Hi,
Leon
The exception comes from Hadoop side, looks like you missed some Hadoop dependencies.
Hadoop is needed for Parquet, compared to add Hadoop-related dependencies directly, it’s recommended to set HADOOP_CLASSPATH or use flink shaded hadoop uber jar[1].
Best,
Leonard Xu
Hi,
I am trying Table API in Flink 1.11:
tEnv.executeSql("CREATE TABLE people (\n" +
" id INT,\n" +
" name STRING\n" +
") WITH (\n" +
" 'connector' = 'filesystem',\n" +
" 'path' = 'file:///data/test.parquet',\n" +
" 'format' = 'parquet',\n" +
" 'properties.bootstrap.servers' = 'kafka:9092'\n" +
")");
It failed:
jobmanager_1 | java.io.IOException: No FileSystem for scheme: file
jobmanager_1 | at org.apache.hadoop.fs.FileSystem.getFileSystemClass(FileSystem.java:2799) ~[?:?]

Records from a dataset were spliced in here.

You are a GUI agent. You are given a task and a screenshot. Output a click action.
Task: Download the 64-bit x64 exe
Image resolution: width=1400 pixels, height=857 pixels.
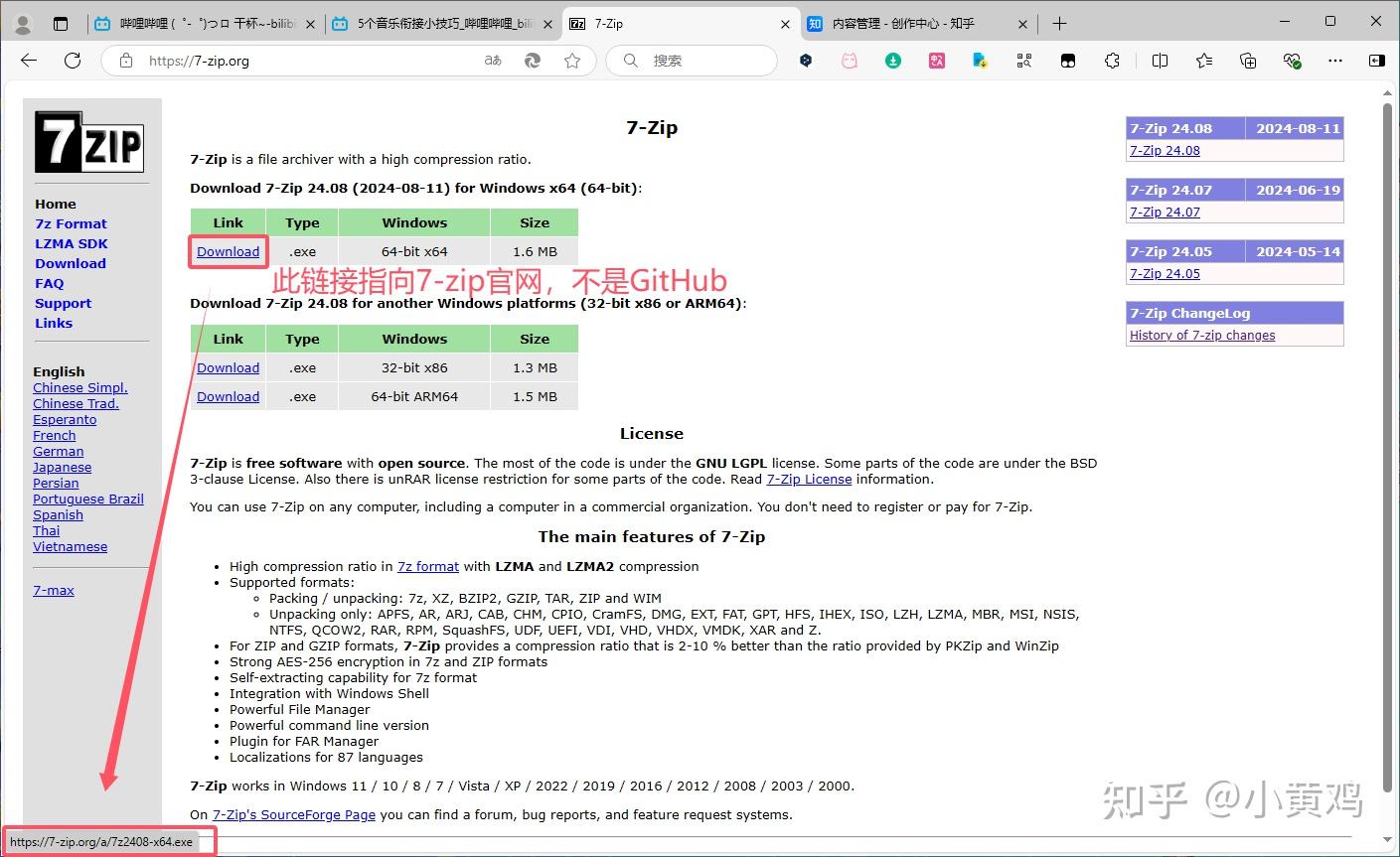(x=228, y=251)
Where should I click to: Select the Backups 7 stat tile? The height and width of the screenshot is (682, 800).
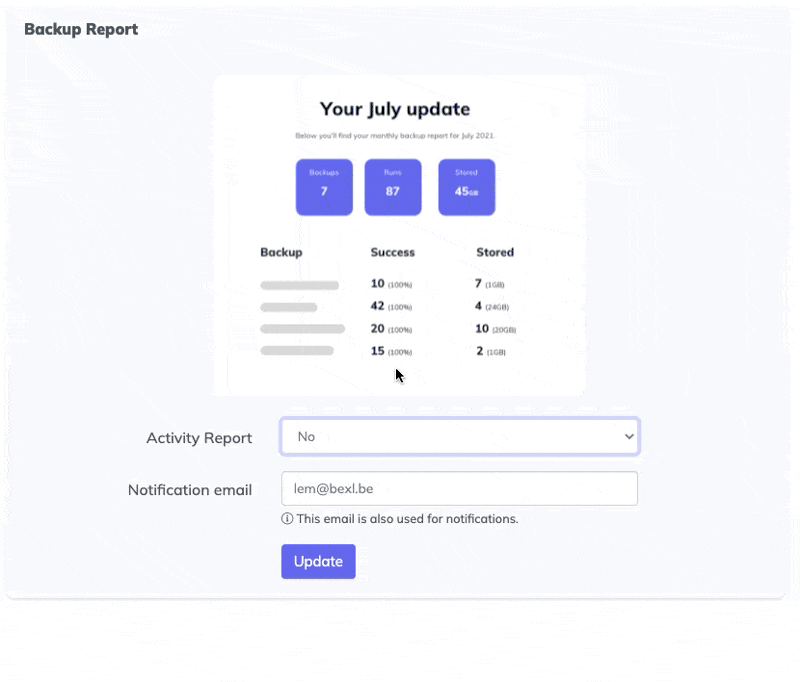click(x=324, y=187)
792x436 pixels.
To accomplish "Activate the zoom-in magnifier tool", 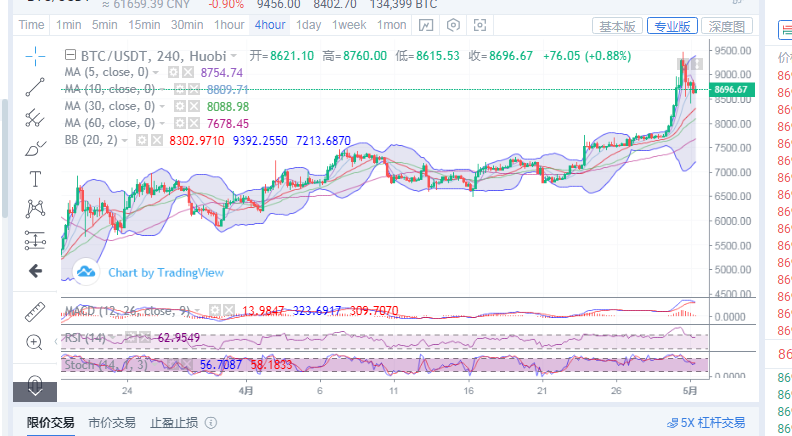I will click(36, 342).
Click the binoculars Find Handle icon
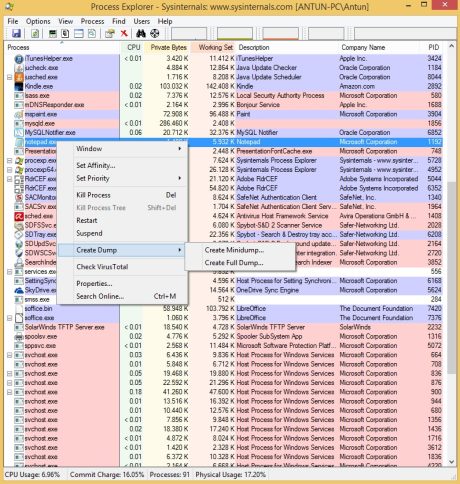 [141, 33]
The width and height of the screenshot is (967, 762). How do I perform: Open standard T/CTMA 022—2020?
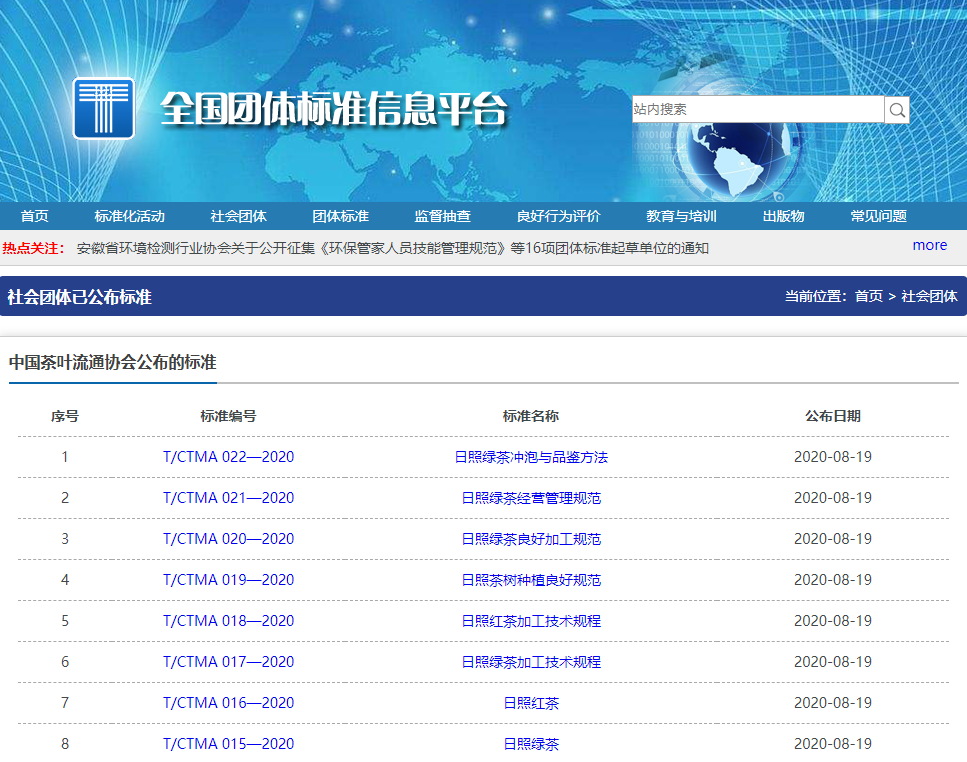(x=228, y=457)
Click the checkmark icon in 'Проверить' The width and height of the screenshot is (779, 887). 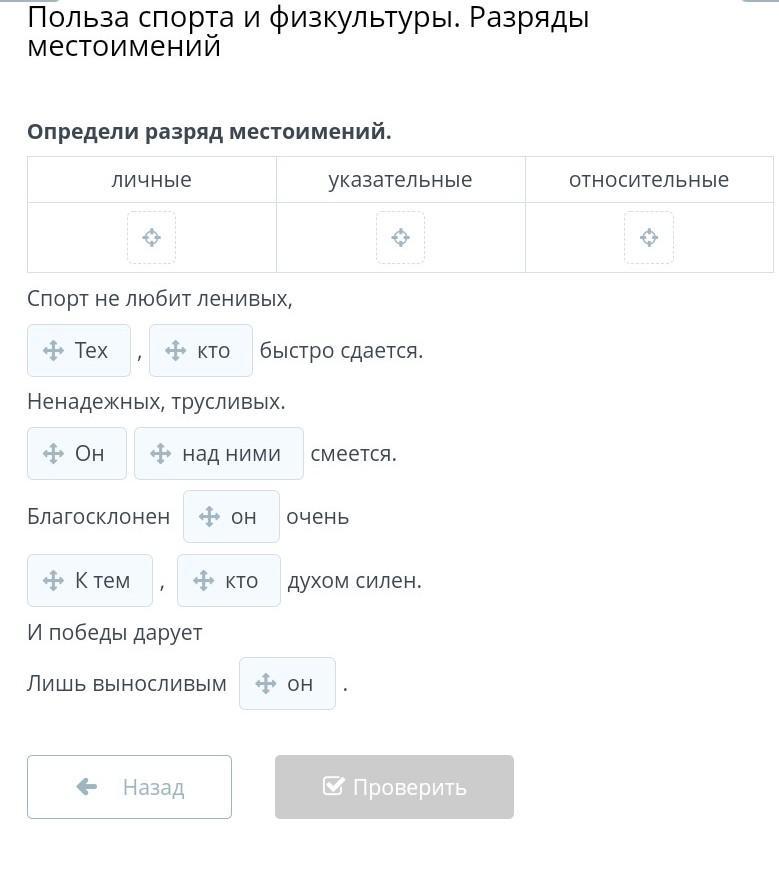pyautogui.click(x=333, y=785)
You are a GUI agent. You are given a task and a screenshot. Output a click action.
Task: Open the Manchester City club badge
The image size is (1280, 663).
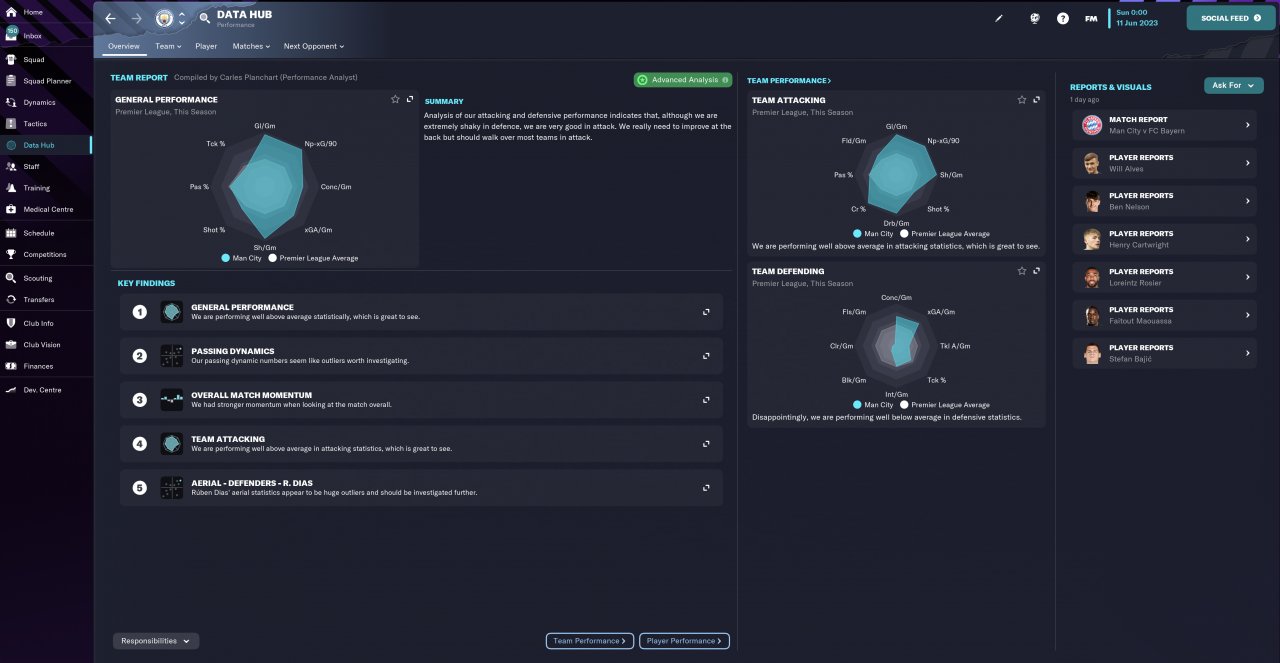[164, 18]
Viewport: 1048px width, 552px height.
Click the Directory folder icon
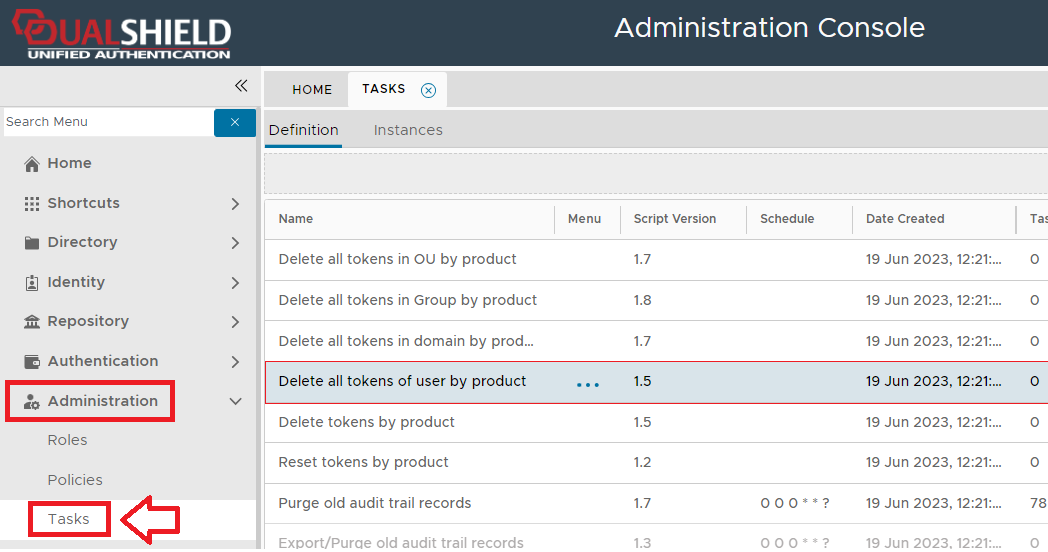[32, 243]
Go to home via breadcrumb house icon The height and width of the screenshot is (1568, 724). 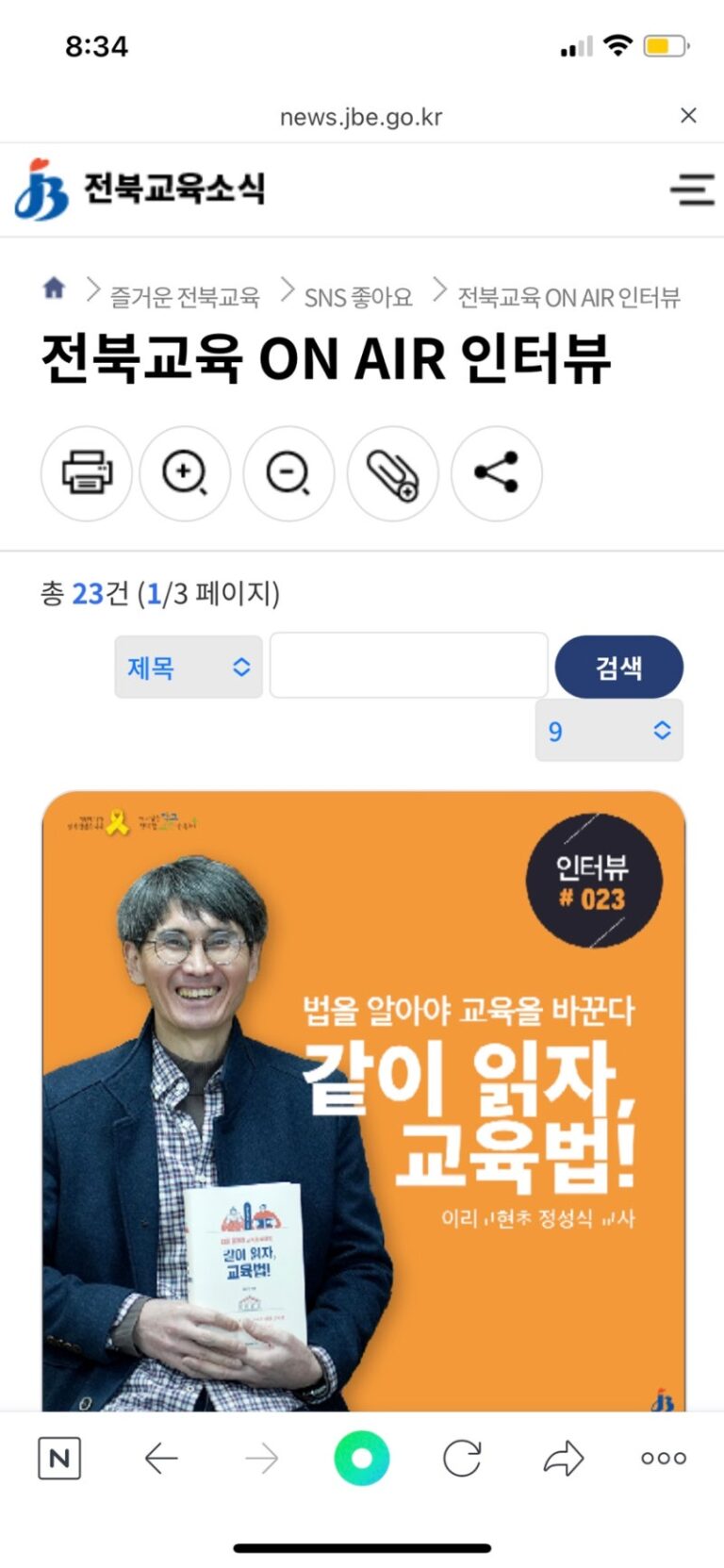[x=55, y=289]
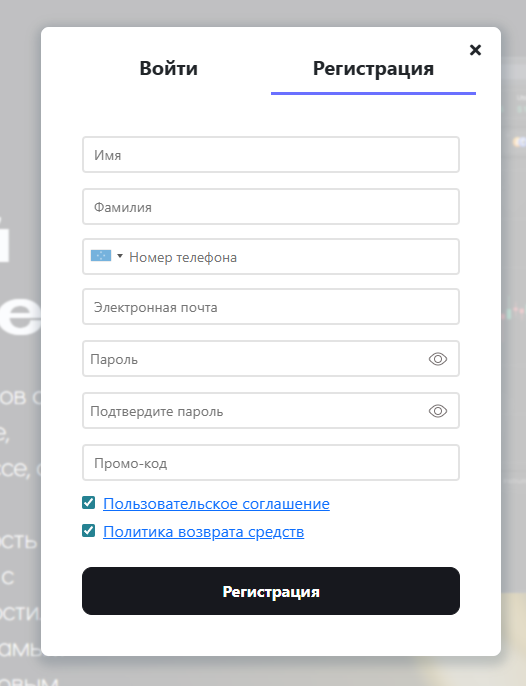
Task: Focus the Промо-код input field
Action: (x=271, y=463)
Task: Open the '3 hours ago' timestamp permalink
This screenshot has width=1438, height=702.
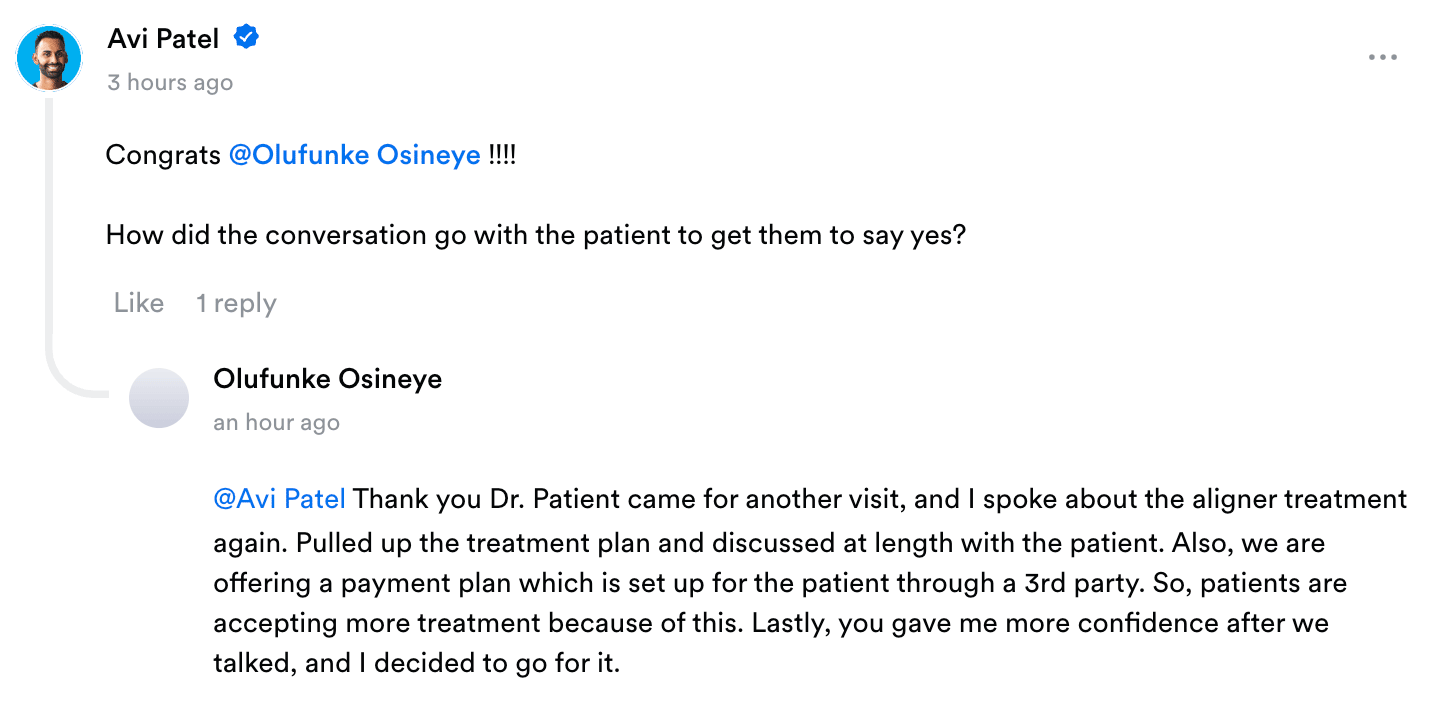Action: (x=170, y=83)
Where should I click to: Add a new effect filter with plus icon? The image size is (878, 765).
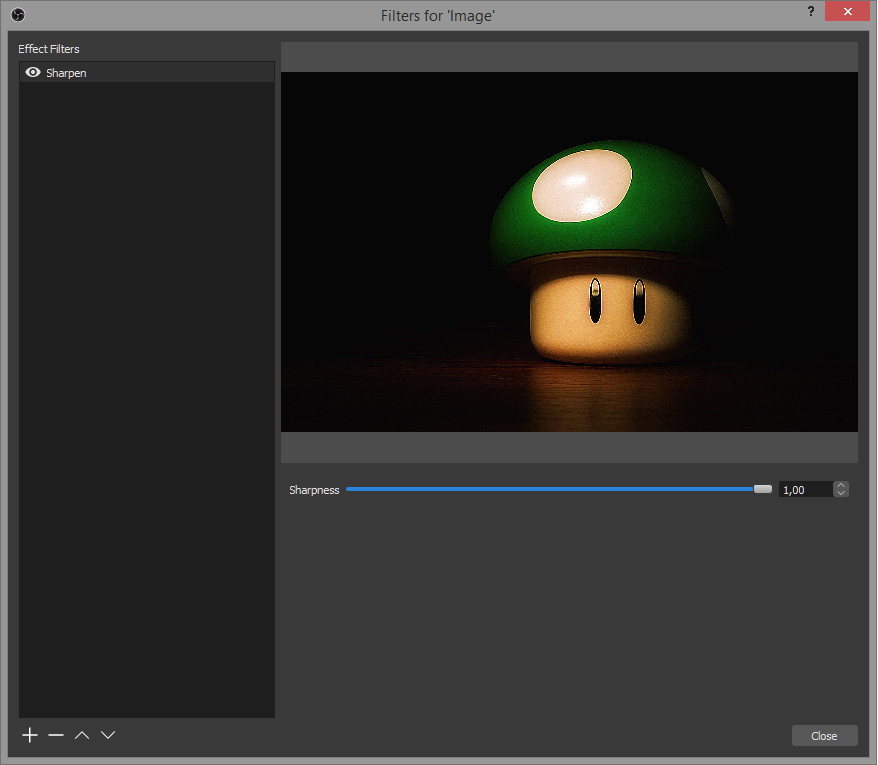coord(30,735)
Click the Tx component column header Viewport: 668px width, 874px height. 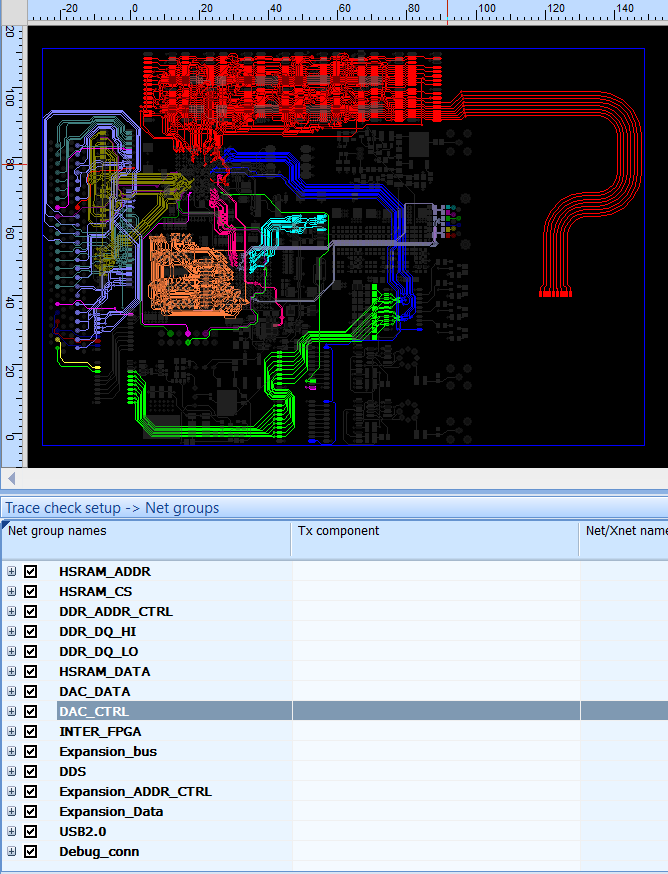tap(338, 531)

jobmanager_1 | at org.apache.hadoop.fs.FileSystem.createFileSystem(FileSystem.java:2810) ~[?:?]
jobmanager_1 | at org.apache.hadoop.fs.FileSystem.access$200(FileSystem.java:100) ~[?:?]
jobmanager_1 | at org.apache.hadoop.fs.FileSystem$Cache.getInternal(FileSystem.java:2849) ~[?:?]
jobmanager_1 | at org.apache.hadoop.fs.FileSystem$Cache.get(FileSystem.java:2831) ~[?:?]
jobmanager_1 | at org.apache.hadoop.fs.FileSystem.get(FileSystem.java:389) ~[?:?]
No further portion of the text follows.